Protagonista è, comunque, il suo ‘Parsifal’ cinematografico. Per lei, cosa ha voluto dire?
«’Parsifal’ è stata forse la summa, almeno sino ad ora, di tutta la mia ricerca esistenziale e artistica che, per me, coincidono. È un punto di non ritorno: mi ha dato una nuova visione, ha fratturato la mia vita, mi ha aperto ad un piano esperienziale infinitamente più dilatato. E, devo anche dire, dal punto di vista della percezione della mia persona come artista, ha posto l’attenzione sul mio lavoro con una specificità e una qualità critica impensabile».

Perché a Montalcino?
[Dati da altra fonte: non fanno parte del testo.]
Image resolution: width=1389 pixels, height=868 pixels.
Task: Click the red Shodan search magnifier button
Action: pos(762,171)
Il progetto sarà itinerante?
«Questa mostra, come ho detto, è stata voluta da Enrico Falaschi, direttore artistico a Montalcino. Avrebbe certamente potuto accadere altrove, ma evidentemente qualcuno ci ha pensato prima degli altri. Il progetto girerà senz’altro, non solo in Italia. Ho ricevuto una bellissima proposta dagli Stati Uniti, ma non posso essere io a parlarne».

Fra il set e la mostra, c’è stata la trasposizione teatrale del romanzo ‘À la Recherche du Temps perdu’ di Marcel Proust.  Rivela ancora la sua sensibilità verso progetti complessi, protagonisti tormentati. Una sorta del suo DNA artistico?
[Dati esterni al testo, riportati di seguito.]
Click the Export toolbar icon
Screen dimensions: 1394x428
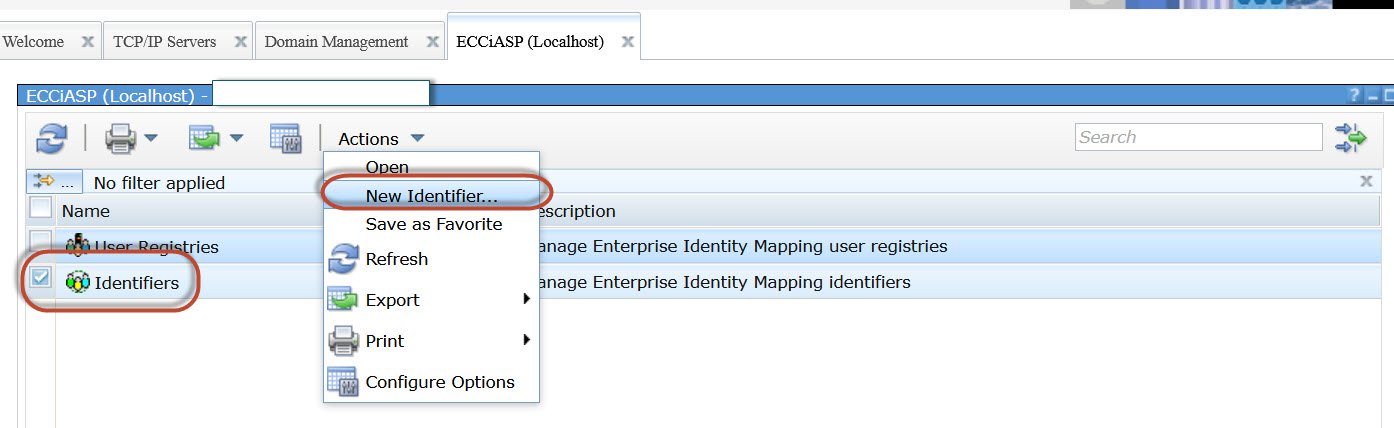(x=204, y=138)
«Direi proprio di sì. La ‘complessità’ non solo non mi spaventa ma, anzi, ospita molto meglio la mia idea di Opera-Mondo: lavori che testimoniano una riflessione totale sulla vicenda umana e sul crollo antropologico che stiamo vivendo. Non nego di ritenere impensabile che, per il collasso totale nel quale siamo immersi fino al collo, un artista oggi non si ponga la questione in termini dilatati, Questo sì lo trovo veramente un suo gesto ‘politico’. In quanto alla Recherche proustiana, è da sempre uno dei miei testi-guida: non ci si può improvvisare su un materiale letterario di simile portata. Fin dagli anni universitari, avevo una precisa idea sulla potenziale ‘rappresentabilità’ di questo particolarissimo romanzo: l’istanza mi è riapparsa prepotentemente dopo ‘Parsifal’».
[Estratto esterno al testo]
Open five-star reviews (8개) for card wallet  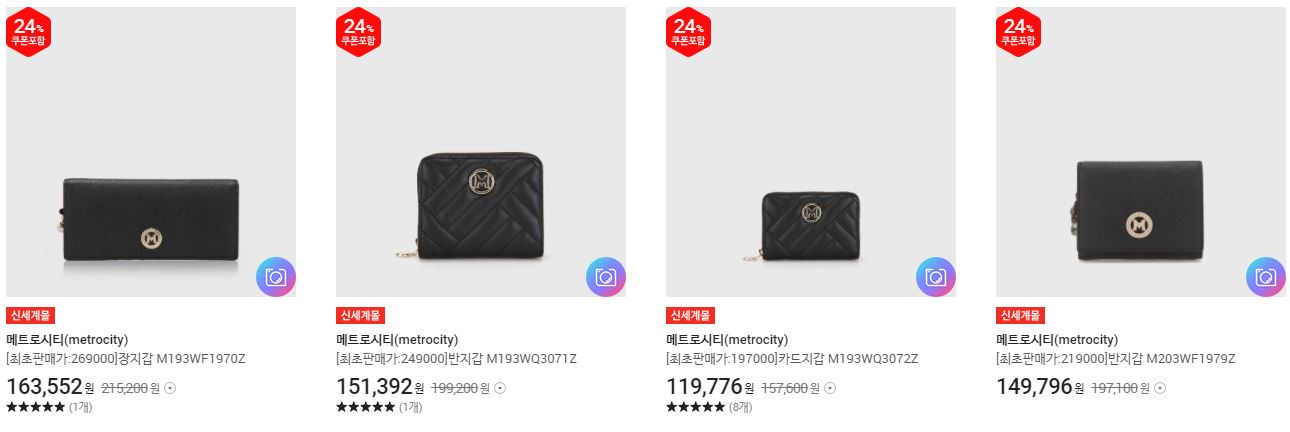point(709,407)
I prossimi progetti di Marco Filiberti?
«Certamente la declinazione del progetto ‘Recherche’, che occupa non poco spazio. È iniziato con alcuni ‘Cahiers d’Ecriture’: hanno debuttato l’anno scorso, saranno ripresi e ampliati. Proseguirà con la costruzione dello spettacolo vero e proprio. L’iniziativa è in fase di ricerca di forze produttive adeguate a sostenerla. È in fase di costruzione produttiva, il nuovo film: una vicenda ambientata negli anni ’70 tra Milano e Parigi. Infine, il mio primo romanzo, che, ormai non troppo distante dalla conclusione, mi obbligherà a fermarmi per un momento. Ma fondamentalmente guardo al mio percorso in modo unitario: la spinta è sempre la stessa, cambia solo la declinazione dei diversi progetti».